Sensor 348 is coupled to an external terminal 350, and likewise can
sense an operating parameter such as voltage, temperature at that
location, and can also be powered by the voltage coupled to the
external terminal 350. Sensor 350 is disposed at an outer edge of
the PCB stator 340, but is coupled to no conductor on the PCB layer
47.
[0110] In some embodiments, such a sensor can be embedded directly
in one of the coils 49 and can be electrically powered directly by
the coil 49. In some embodiments, such a sensor can be powered and
connected to the coil 49 through a separate connection that is
disposed on or within the PCB layer 47, such as the connection
between the first terminal 51 and sensor 346. Such a connection can
be disposed on the PCB layer 47 or disposed within the PCB (e.g.,
on an internal layer of the PCB). In other embodiments, the sensor
and/or circuitry can get power from an external power source. For
example, one type of external power source can be a conventional
wall electrical socket which can be coupled to the housing of the
motor or generator.
[0111] The sensors can provide operators of generator or motor
products with real time operational data as well as, in certain
embodiments, predictive data on various parameters of the product.

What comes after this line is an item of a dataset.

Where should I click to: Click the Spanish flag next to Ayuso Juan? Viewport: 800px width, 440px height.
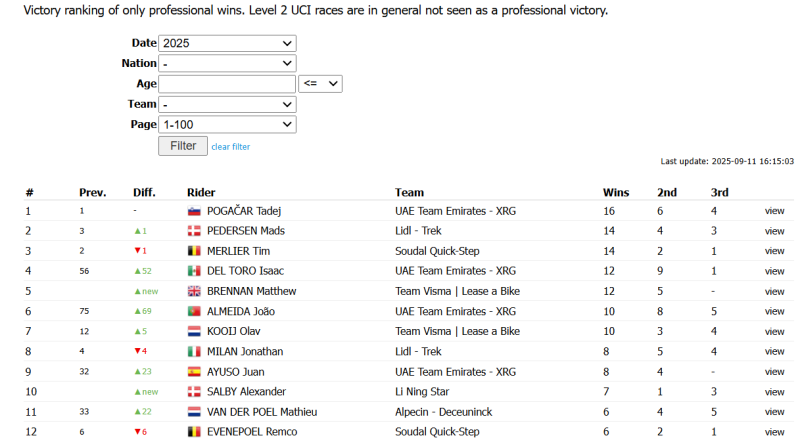click(194, 372)
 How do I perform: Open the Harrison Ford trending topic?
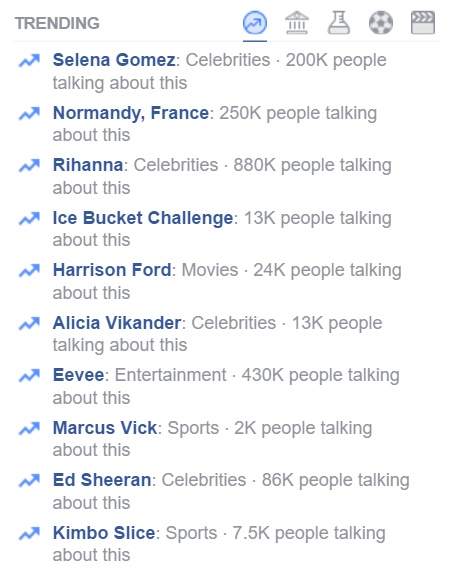click(x=112, y=270)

This can include how the equipment is operating, and how and when
to schedule maintenance. Such information can reduce product
downtime and increase product life. In some embodiments, the sensor
can be integrated within the housing. In some examples, the sensors
can be embedded within the PCB stator 340, as is shown in FIG. 30
(e.g., sensors 362, 366, 368, 372, and coil 364).
[0112] One example of a sensor for these applications is a Hall
effect sensor. Hall effect sensors are used for proximity
switching, positioning, speed detection, and current sensing
applications. In its simplest form, the Hall effect sensor operates
as an analog transducer, directly returning a voltage.
[0113] Another example of a sensor is an optical sensor. Optical
sensors can measure the intensity of electromagnetic waves in a
wavelength range between UV light and near infrared light. The
basic measurement device is a photodiode. Combining a photodiode
with electronics makes a pixel. In one example, the optical sensor
can include an optical encoder that uses optics to measure or
detect the positions of the magnetic rotor.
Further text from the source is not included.